Pointing entries for screenshots and pages:
[start]

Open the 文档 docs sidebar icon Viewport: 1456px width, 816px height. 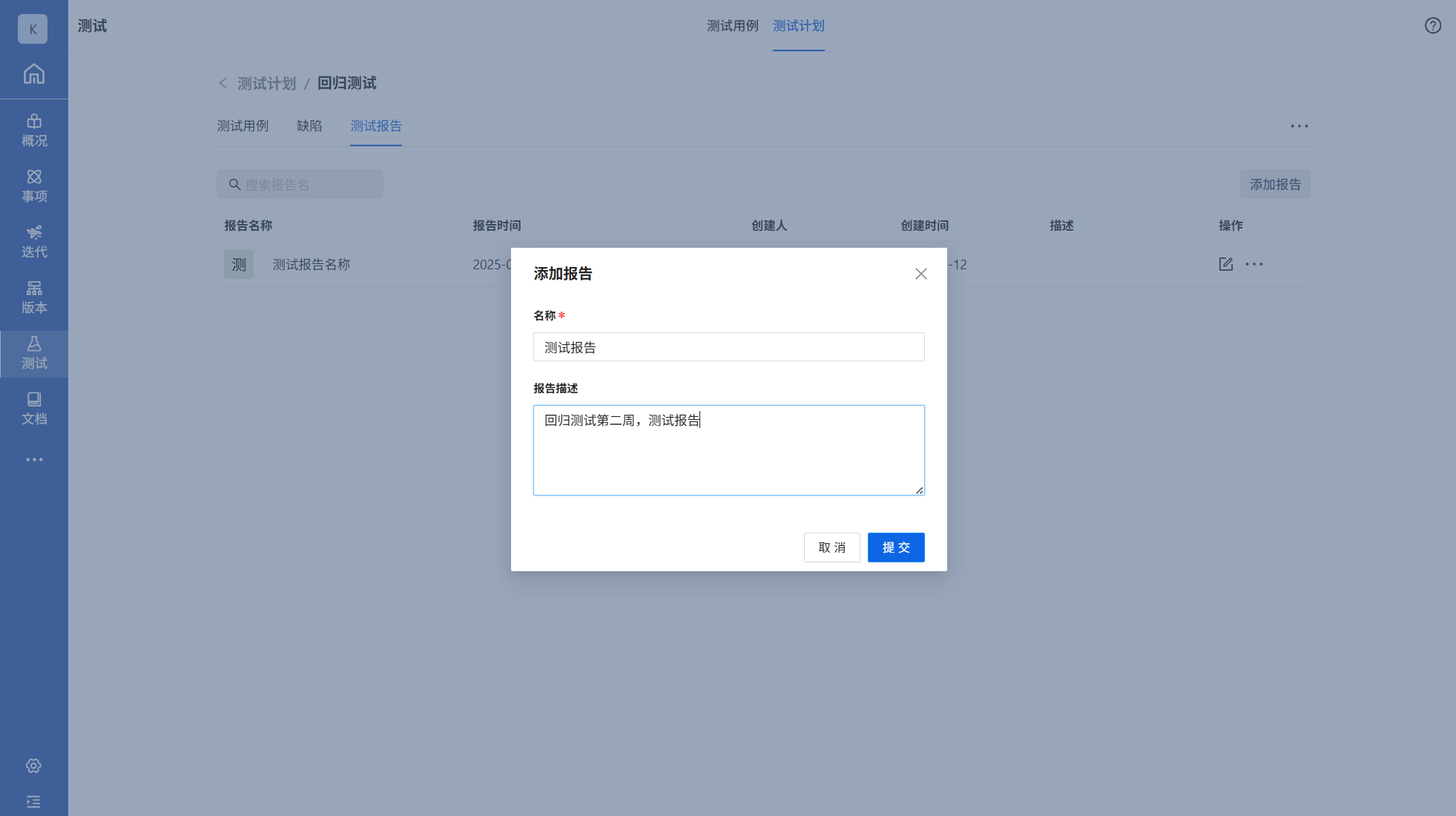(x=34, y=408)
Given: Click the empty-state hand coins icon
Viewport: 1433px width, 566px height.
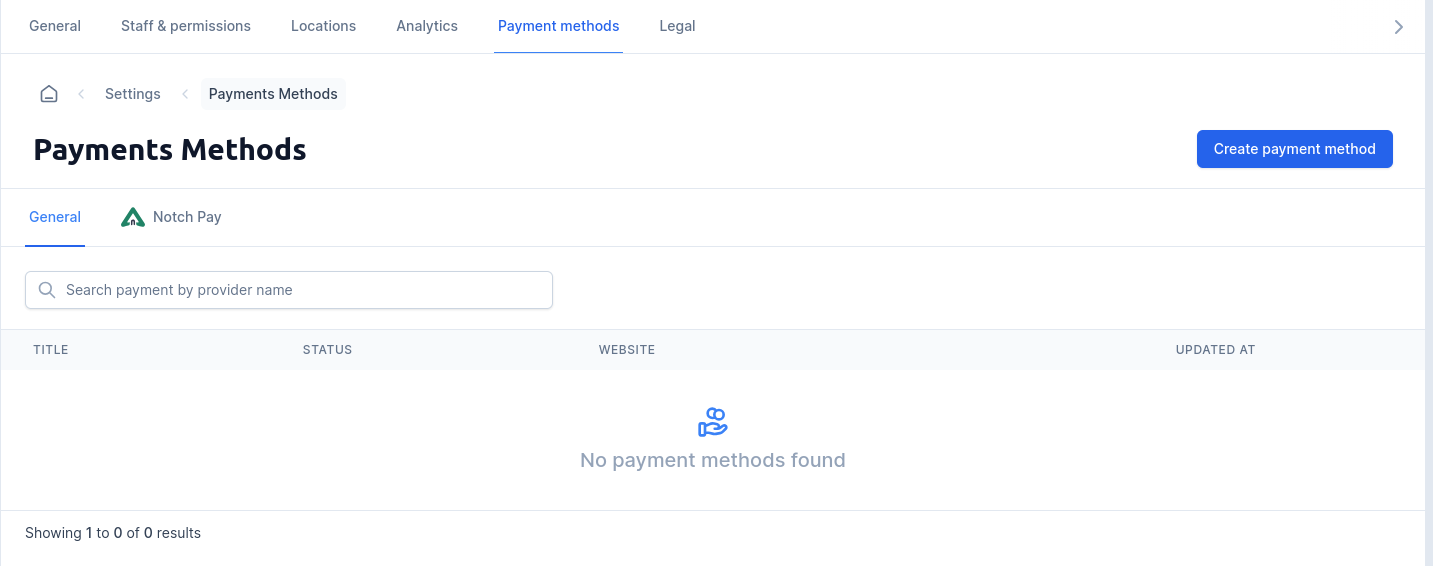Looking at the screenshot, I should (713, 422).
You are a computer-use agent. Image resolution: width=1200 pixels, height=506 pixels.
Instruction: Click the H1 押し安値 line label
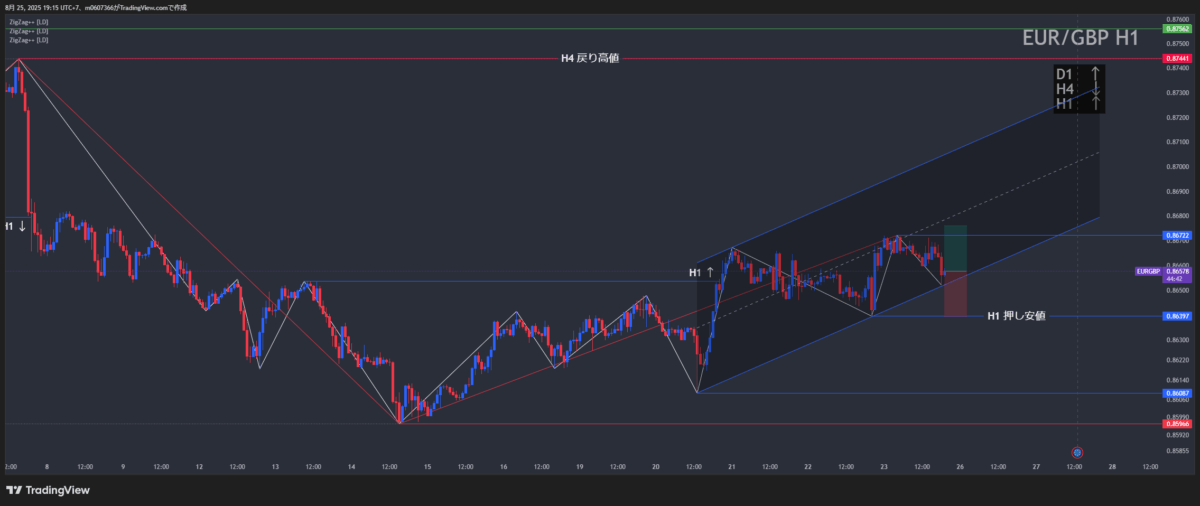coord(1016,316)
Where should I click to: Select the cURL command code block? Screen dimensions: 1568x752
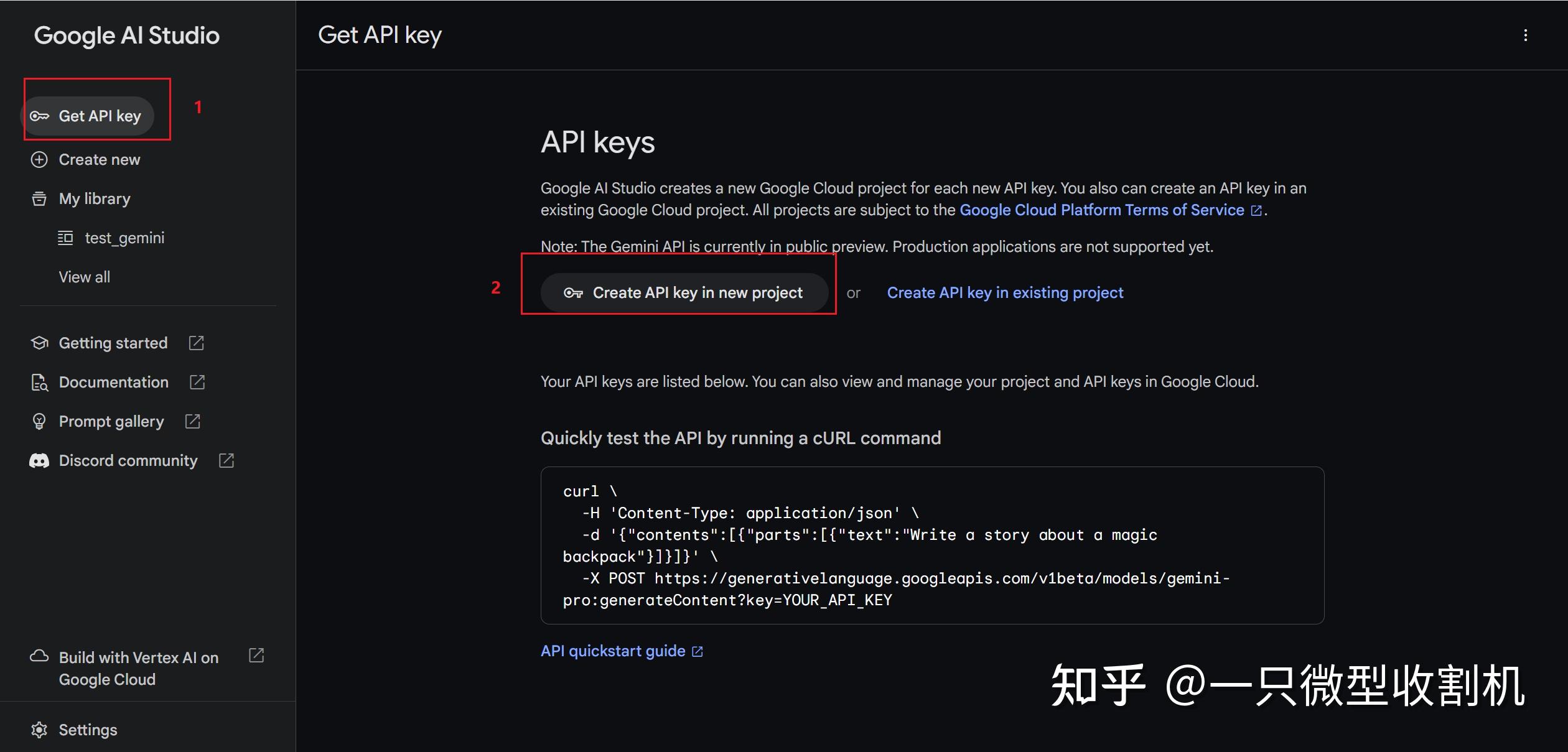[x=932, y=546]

[end]

:: OBJECTIVE ::
Please update the entries from the line with "Where should I" through the end of the entries, changing "code block" to "code sample" and keeping everything else the same. Leave the pictures out of your answer.

:: SOLUTION FOR THIS PROBLEM ::
Where should I click to: Select the cURL command code sample? Screen dimensions: 1568x752
[x=932, y=546]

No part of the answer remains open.